The vast weight of authority would seem to be against enforcement of very long or indefinite term contracts. Indeed, this Court has stated in the context of applying Oklahoma law that a lifetime contract is invalid absent special circumstances such as personal injury. General Paint Corp. v. Kramer, 57 F.2d 698, 703 (10th Cir.), cert. denied, 287 U.S. 605, 53 S.Ct. 10, 77 L.Ed. 526 (1932). The majority minimizes the public policy argument, however, by referring to Okla.Stat.Ann. tit. 82, § 862(b) *217(West 1970), which provides that the Authority has the power to enter contracts for terms up to fifty years in connection with the development and generation of water power, electric power and electric energy, and the selling, reselling, interchanging and distribution of electric power and energy. The majority’s conclusion rests upon its unexplained determination that section 862(b) also applies to personal service contracts. My reading of the statutory provisions enumerating the Authority’s powers leads me to believe that section plainly does not apply to personal service contracts. Section 862, at the time the 1966 contract was executed, enumerated seventeen powers in separate subsections. The Authority’s power to contract with Mikesell Associates would derive from subsection (m), authorizing appointment of officers, agents, and employees, and subsection (n), authorizing necessary and convenient contracts. Neither section purports to give the board the power to enter binding, permanent (or fifty-year) personal services contracts.
In view of the strong, generally recognized policy against lengthy or indefinite terms in such contracts, and the absence of specific statutory guidance here in contrast to the specific durational authorization concerning development and distribution contracts, I cannot conclude the Oklahoma legislature intended to allow the board to bind its successors to permanently employ certain individuals or entities. This conclusion seems particularly cogent because the members of the board are political appointees. See Okla.Stat.Ann. tit. 82, § 863 (West 1970). The public policy limiting the ability of a board to bind its successors indefinitely, in the absence of a specific statutory directive, is even stronger when public bodies rather than private corporations are concerned.

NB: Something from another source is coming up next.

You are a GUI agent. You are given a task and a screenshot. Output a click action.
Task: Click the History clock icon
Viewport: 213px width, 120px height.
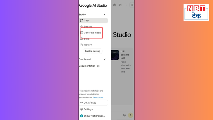coord(82,45)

Whether the 1966 contract at issue here is considered to be limited to a fifty-year term, to the lifetime of Robert S. Mikesell and George S. Wade, or for the indefinite period in which the Authority will have the need to issue $38,000,000 in bonds (which did not in fact occur in 10 years), I believe the Oklahoma courts would strike it down as violative of public policy. Accordingly, I would affirm the trial court on its treatment of that contract.